> **HOW TO COMPLETE THIS TASK**: The reply should contain every entry exactly as given, with no pictures in it.
↓
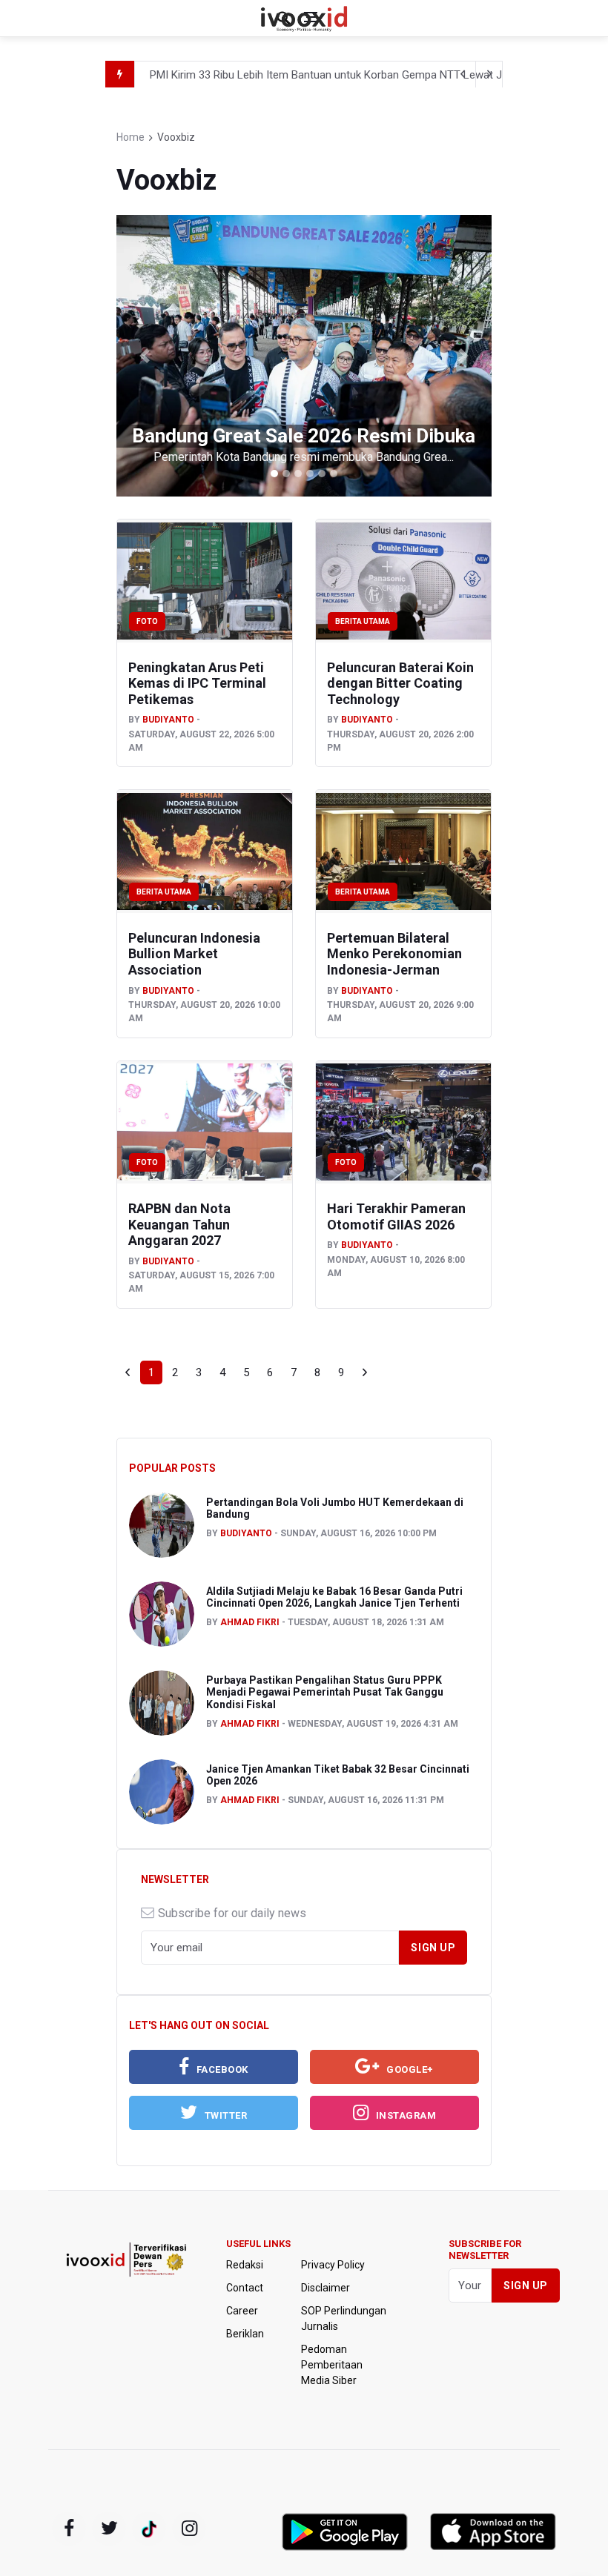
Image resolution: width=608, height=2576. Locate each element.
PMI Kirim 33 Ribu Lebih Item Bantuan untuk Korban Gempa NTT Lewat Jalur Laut (347, 75)
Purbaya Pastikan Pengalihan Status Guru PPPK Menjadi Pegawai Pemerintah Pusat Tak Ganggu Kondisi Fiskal (324, 1692)
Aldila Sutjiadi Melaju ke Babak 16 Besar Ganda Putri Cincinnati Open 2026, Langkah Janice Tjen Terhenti (334, 1597)
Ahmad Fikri (250, 1622)
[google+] (149, 2529)
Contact (244, 2288)
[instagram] (189, 2529)
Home (130, 137)
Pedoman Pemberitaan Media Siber (332, 2364)
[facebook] (69, 2529)
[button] (144, 356)
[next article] (462, 74)
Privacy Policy (333, 2265)
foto (147, 621)
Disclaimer (325, 2288)
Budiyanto (168, 719)
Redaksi (244, 2265)
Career (242, 2311)
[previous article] (489, 74)
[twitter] (109, 2529)
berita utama (362, 621)
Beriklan (245, 2334)
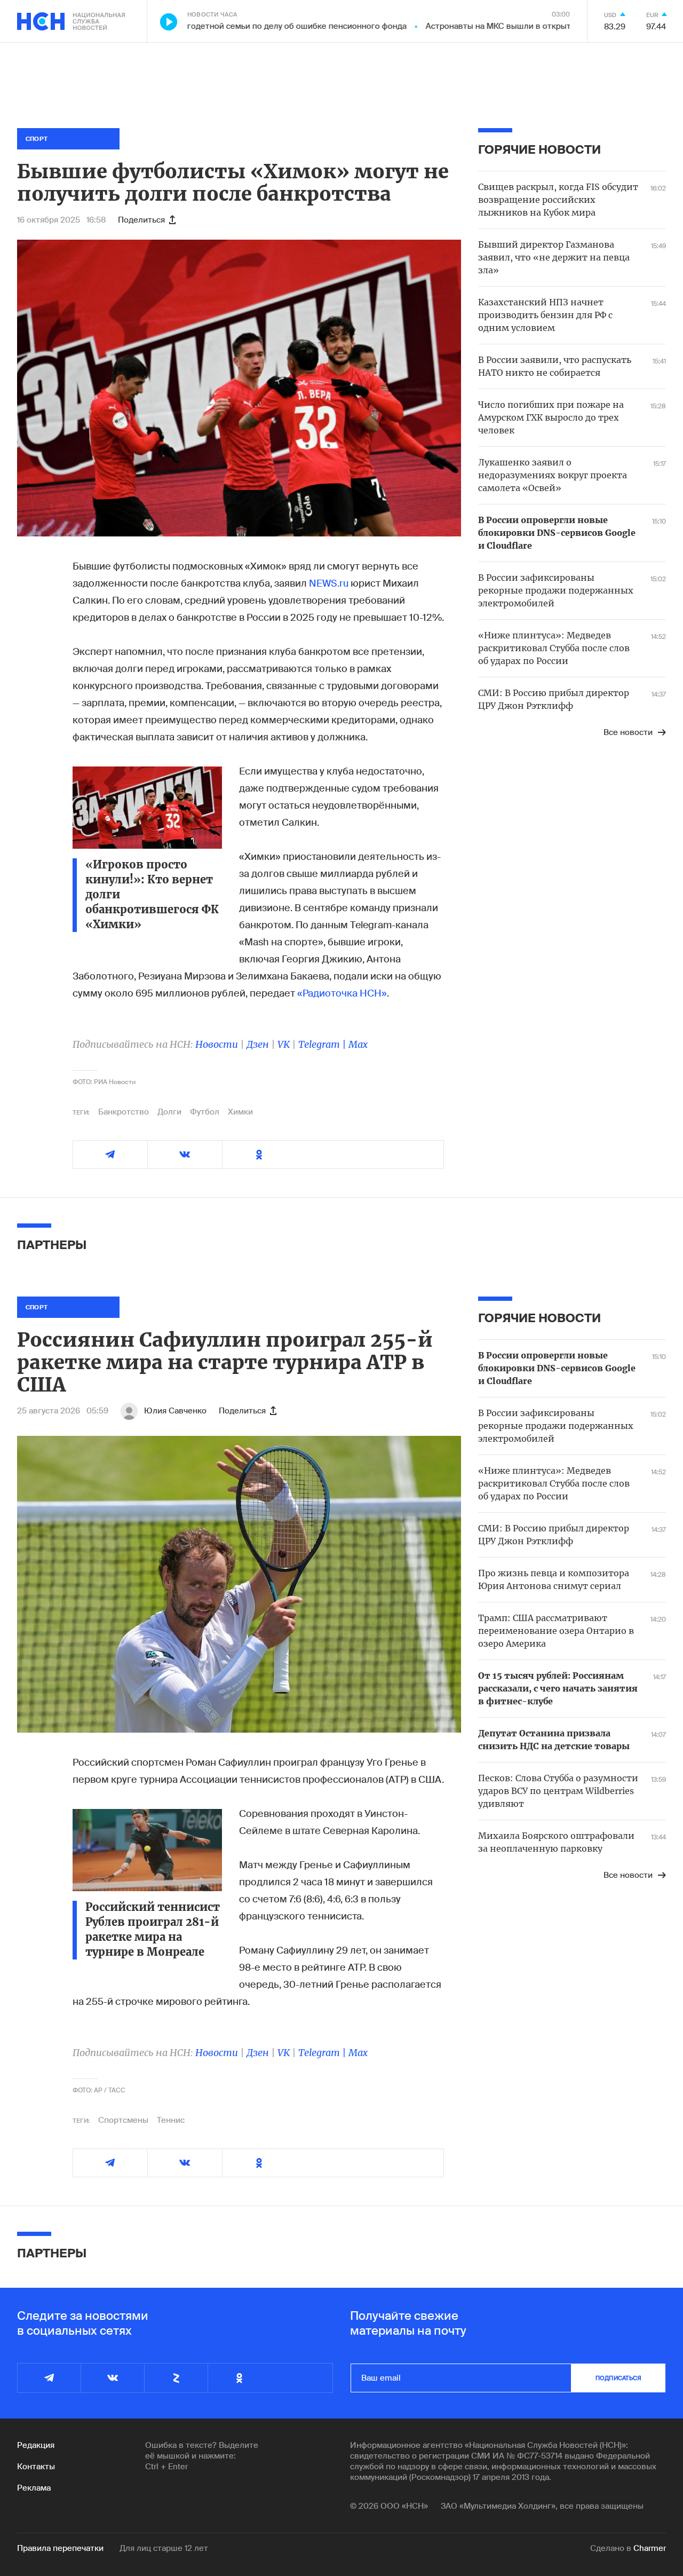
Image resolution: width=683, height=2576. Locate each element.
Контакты (36, 2466)
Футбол (204, 1112)
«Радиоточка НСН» (342, 993)
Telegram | (323, 1044)
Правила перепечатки (60, 2548)
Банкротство (123, 1112)
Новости (216, 1044)
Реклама (34, 2488)
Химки (240, 1112)
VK (283, 1044)
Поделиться (141, 220)
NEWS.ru (328, 583)
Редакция (35, 2445)
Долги (169, 1112)
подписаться (618, 2378)
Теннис (171, 2120)
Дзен (258, 1044)
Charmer (649, 2548)
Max (358, 1044)
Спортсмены (123, 2120)
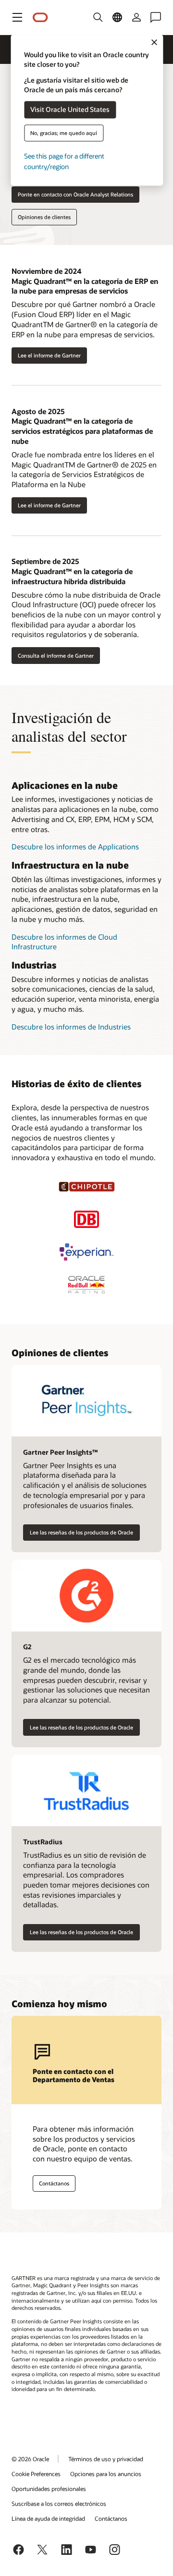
↑
> **OUTPUT FOR THIS EXERCISE**:
Image resolution: width=608, height=2576. Locate each element.
PMI Kirim 33 Ribu Lebih Item Bantuan untuk Korban Gempa NTT Lewat Jalur Laut (347, 75)
Purbaya Pastikan Pengalihan Status Guru PPPK Menjadi Pegawai Pemerintah Pusat Tak Ganggu Kondisi Fiskal (324, 1692)
Aldila Sutjiadi Melaju ke Babak 16 Besar Ganda Putri Cincinnati Open 2026, Langkah Janice Tjen Terhenti (334, 1597)
Ahmad Fikri (250, 1622)
[google+] (149, 2529)
Contact (244, 2288)
[instagram] (189, 2529)
Home (130, 137)
Pedoman Pemberitaan Media Siber (332, 2364)
[facebook] (69, 2529)
[button] (144, 356)
[next article] (462, 74)
Privacy Policy (333, 2265)
foto (147, 621)
Disclaimer (325, 2288)
Budiyanto (168, 719)
Redaksi (244, 2265)
Career (242, 2311)
[previous article] (489, 74)
[twitter] (109, 2529)
berita utama (362, 621)
Beriklan (245, 2334)
Image resolution: width=683, height=2576. Locate each element.
Контакты (36, 2466)
Футбол (204, 1112)
«Радиоточка НСН» (342, 993)
Telegram | (323, 1044)
Правила перепечатки (60, 2548)
Банкротство (123, 1112)
Новости (216, 1044)
Реклама (34, 2488)
Химки (240, 1112)
VK (283, 1044)
Поделиться (141, 220)
NEWS.ru (328, 583)
Редакция (35, 2445)
Долги (169, 1112)
подписаться (618, 2378)
Теннис (171, 2120)
Дзен (258, 1044)
Charmer (649, 2548)
Max (358, 1044)
Спортсмены (123, 2120)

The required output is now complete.